A minha cabeça fervilha com referências cruzadas, transtextuais, diriam alguns, hipertextuais. Lembro-me da lógica clássica de viés aristotélico para quem uma proposição ou é Falsa ou é Verdadeira, no esquema tão importante para a Inteligência Artificial feita de Zeros ou Uns. Para tal lógica, não haveria possibilidade de escolha outra que não seja esta polarizada, ninguém escapa desta inteligência. Não caberia aqui a existência de um terceiro excluído, algo que seja nem zero e nem um, ou, tanto seja zero quanto seja um: sacra tragédia do inelutável e do necessário. Ou você é da esquerda ou você é da direita, ou é civilizado ou bárbaro, ou chove ou não chove, ou-ou...ou você é um otimista, ou é um pessimista, ou você é do bem ou é do mal, ou você é um pessimista preguiçoso ou um otimista que trabalha (como sugere Cortella em uma de suas falas, sempre interessantes, mas nem sempre precisas).

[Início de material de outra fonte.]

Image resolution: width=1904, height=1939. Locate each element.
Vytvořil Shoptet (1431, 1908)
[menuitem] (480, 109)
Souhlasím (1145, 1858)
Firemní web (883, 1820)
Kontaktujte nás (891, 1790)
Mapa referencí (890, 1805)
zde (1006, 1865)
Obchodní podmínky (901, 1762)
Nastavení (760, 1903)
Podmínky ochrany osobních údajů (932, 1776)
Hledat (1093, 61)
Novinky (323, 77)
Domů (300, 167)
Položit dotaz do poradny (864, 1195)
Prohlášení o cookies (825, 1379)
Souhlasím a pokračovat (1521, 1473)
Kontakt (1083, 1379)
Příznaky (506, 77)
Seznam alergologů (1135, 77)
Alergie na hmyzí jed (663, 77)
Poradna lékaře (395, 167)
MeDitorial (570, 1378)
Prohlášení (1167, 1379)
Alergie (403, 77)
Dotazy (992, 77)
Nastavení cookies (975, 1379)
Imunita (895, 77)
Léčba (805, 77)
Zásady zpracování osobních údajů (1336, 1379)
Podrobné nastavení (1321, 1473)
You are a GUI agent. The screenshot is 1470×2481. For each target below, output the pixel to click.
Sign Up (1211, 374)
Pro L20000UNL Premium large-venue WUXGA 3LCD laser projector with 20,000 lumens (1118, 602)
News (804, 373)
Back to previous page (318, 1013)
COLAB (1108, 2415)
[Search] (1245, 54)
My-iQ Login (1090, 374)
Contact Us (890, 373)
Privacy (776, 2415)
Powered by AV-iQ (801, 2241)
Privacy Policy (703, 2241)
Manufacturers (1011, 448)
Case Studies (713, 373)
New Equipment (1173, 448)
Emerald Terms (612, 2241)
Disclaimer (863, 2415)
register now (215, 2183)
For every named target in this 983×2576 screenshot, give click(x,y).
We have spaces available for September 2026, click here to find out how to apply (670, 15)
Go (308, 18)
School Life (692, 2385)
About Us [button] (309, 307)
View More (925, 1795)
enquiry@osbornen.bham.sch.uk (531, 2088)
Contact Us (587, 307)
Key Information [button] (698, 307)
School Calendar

Para mim a questão do ótimo e do péssimo, contido no otimismo e no pessimismo, está entrelaçada com outras questões. Tenho feito outras leituras paralelas sobre um tema específico e que me intriga e que tem diálogo com a leitura de Chesterton: sobre o mal. Por que escolhi este tema num tempo entre o Natal e o Reveillón? Entre o Nascimento e o despertamento? Quando me surgiu este tema corri para minha biblioteca. Um dos textos encontrados e lidos foi o de Paul Ricoeur, O Mal. J'a réveiller! Magnificent. Logo em seguida peguei outro texto do mesmo autor, O ensaio sobre o mal (texto contido no livro A Região dos filósofos - Leituras 2). Deparando-me com minhas limitações cognitivas percebo que precisarei ler mais n vezes. Então, ao andar por aí me deparei no interior de uma livraria, na qual encontrei outro autor que me é referência importante, Terry Eagleton e seu texto Sobre o Mal. Os textos O Mal de Ricoeur e Evel de Eagleton já os tinha lido, portanto, seriam, caso o fossem, releituras: oublié de se rappeler. Mas não. Como diz o poeta, todo amor é amor à primeira vista. Estou enamorado pelo mal. Entre estas leituras reli um livro de Giorgio Agamben, O mistério do mal, o qual me lembrou outro de Cacciari que trata de uma questão intrigante do poder que freia como "kathekon", elemento escatológico de São Paulo e que pode ser interessante aqui. Ainda devo citar uma leitura, em andamento sempre, de René Girard, Rematar Clausewitz: além da Guerra e Violência de Slavoj Zizek. Muita maldade num tempo de esperança (lançando mão da lógica clássica, por meio da qual ou abandonamos o mal em prol da esperança, ou desesperamos diante do mal).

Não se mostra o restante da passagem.